A menudo pienso que los hechos suceden mucho antes de que ocurran aquí abajo, en la ceniza y en la carne. Suceden y se completan en otra parte muchísimo antes de que se nos presenten a los ojos. Y siguen sucediendo una y otra vez, cambiando de forma, hasta que los entendemos. Tal vez por eso hoy vuelve a resonar la voz de Manrique en el canto del gallo y en la memoria se repite el Eco por un grito, el tremendo cuadro de Alfaro Siqueiros, y oigo también en la dulzura del mirlo solitario las últimas palabras que escribió Pavese mezcladas con el silencio de Ana Mendoza, aquella española judía, extranjera en un college de Londres, que tuvo una muerte sin patria y a la que la forzaron a huir de sus rancias callejuelas de Toledo con cuchillos y picas que resplandecían como truenos de sangre. Y tal vez por eso también hoy, Ana, hija mía, niña mía, porque me siento tan sin nombre como tú, me empeño en disimular la pesadumbre y en cohibir la angustia bajo una ficción o una esperanza: la de saber que, cuando regrese otra vez a Londres y nada quede, estarás tú para abrirme la puerta de tu casa y hundirnos hasta el fondo de la tierra los dos. Sé que me reconocerás. La hija que tu madre y yo, ay, no pudimos tener, la hija que se nos malogró, se iba a llamar como tú.

Susana ya ha bajado a la cocina, la oigo trajinar en la alacena, mientras el humo asciende a la nada. Ya no están los mirlos y casi no hay nitidez en la luz detrás de las nubes. No tardará en caer la niebla. «Se ha dicho la mitad de las palabras. / Guarda silencio. / No digas la otra mitad», le diré a ella cuando entre, la enlace por la cintura y la bese. Y sé que comprenderá y habrá terminado todo.

Y, sin embargo, yo no soy como te pertenezco.

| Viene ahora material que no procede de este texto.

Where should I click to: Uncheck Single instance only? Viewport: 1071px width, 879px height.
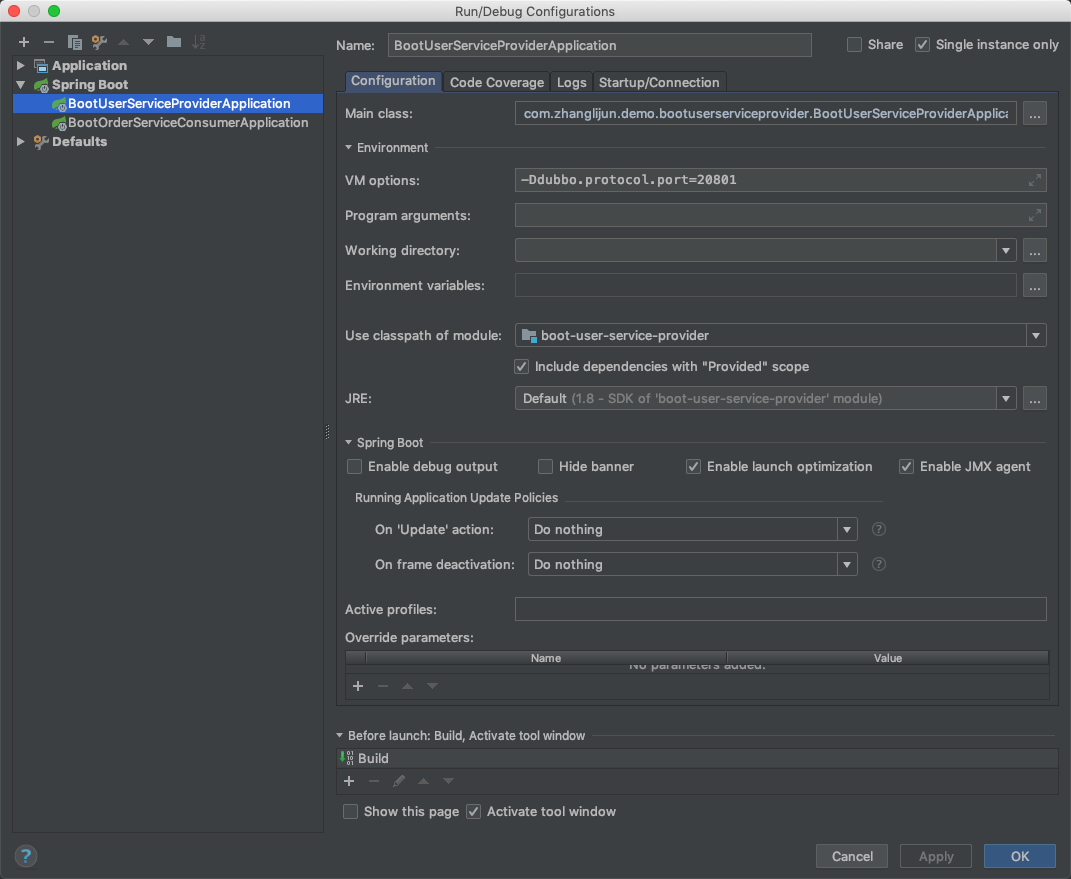click(x=922, y=45)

Escribo reclinada la espalda en el tronco de un almendro, sintiéndome pequeño en esta llanura infinita que a buen seguro se prolonga más allá del horizonte, más allá del mundo. Aquí, en el campo, únicamente existen emociones, ni siquiera hechos. Es la tierra en su estado animal, pese a que la agricultura la ha domesticado desde hace siglos. O quizá sea por esta razón por la que le intuye uno algo sagrado, terrible, oculto. Y lo mismo me pasa con el clima de este noroeste invernizo. Ayer era bien entrada la hora de comer y aún perduraban harapos de niebla en los barbechos, en los alijares, en las josas, en las viñas, en las vaguadas donde la cebada va madurando sus briznas de un verde pequeñito y párvulo. En las cunetas de este mismo camino había una furia quieta de hielo, y las hojas de los cardos sostenían en su rigidez picuda el frío minúsculo de la escarcha. No había nadie, salvo una pareja de halcones que sobrevolaba en busca de algún ratón que echarse a las garras.

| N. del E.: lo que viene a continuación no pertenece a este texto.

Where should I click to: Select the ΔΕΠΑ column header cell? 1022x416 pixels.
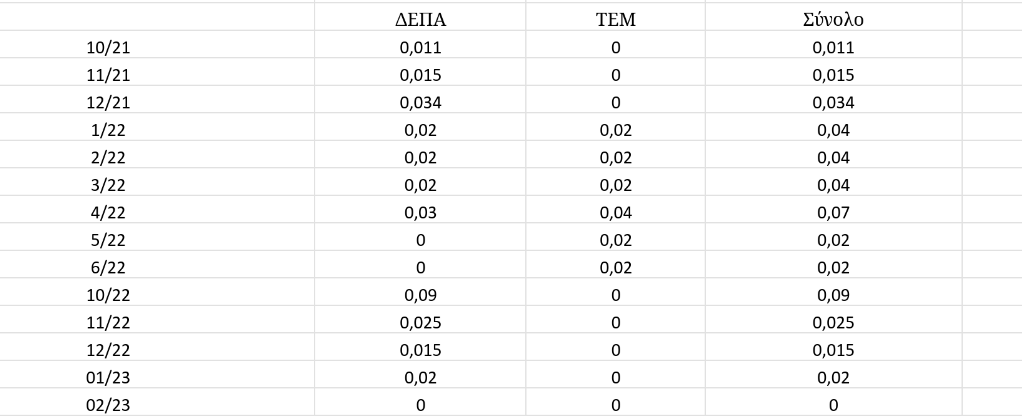click(420, 20)
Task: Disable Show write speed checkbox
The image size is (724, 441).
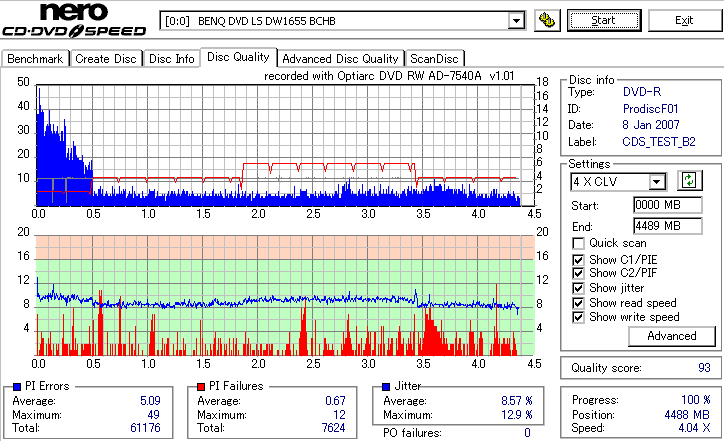Action: pos(578,317)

Este camino conduce al cementerio. Tampoco allí habrá nadie bajo la cruz de mármol que preside el panteón familiar y, sin embargo, me resulta imposible sentirme solo en medio de los dos cipreses viejísimos que ya estaban en la infancia de mis abuelos.

Y qué sensación al empujar la verja y ver en las flores de plástico a mi abuela Dolores en la silla de ruedas, las manos recogidas en el regazo, como si debajo protegiese con su calor a un pajarillo recién caído del nido o como si esperase con calma la llegada final de la tierra, el cuerpo ligeramente inclinado hacia un lado y ella obediente a la orden de mi madre: «Rece el rosario sin dar voces». Y vuelve a mover las palabras entre los labios silenciosos, la mirada dulcemente tranquila, como hacía tiempo que yo no se la veía, como si su demencia senil fuese un humo que ya no la toca. Y la miro otra vez a mis anchas sin que ella lo advierta, procurando guardar esa imagen, su imagen, para irla a buscar cuando ni ella ni yo ni tantos nombres estemos, y me acerco y noto su olor honrado a campo y la beso en la mejilla. Ella levanta la vista —de pronto la mirada es lúcida y tiene un porqué— y dice: «Gracias, Dios te lo pague». Y descubro que hoy la felicidad sí tiene sentido, porque se ha apagado todo y todo brilla.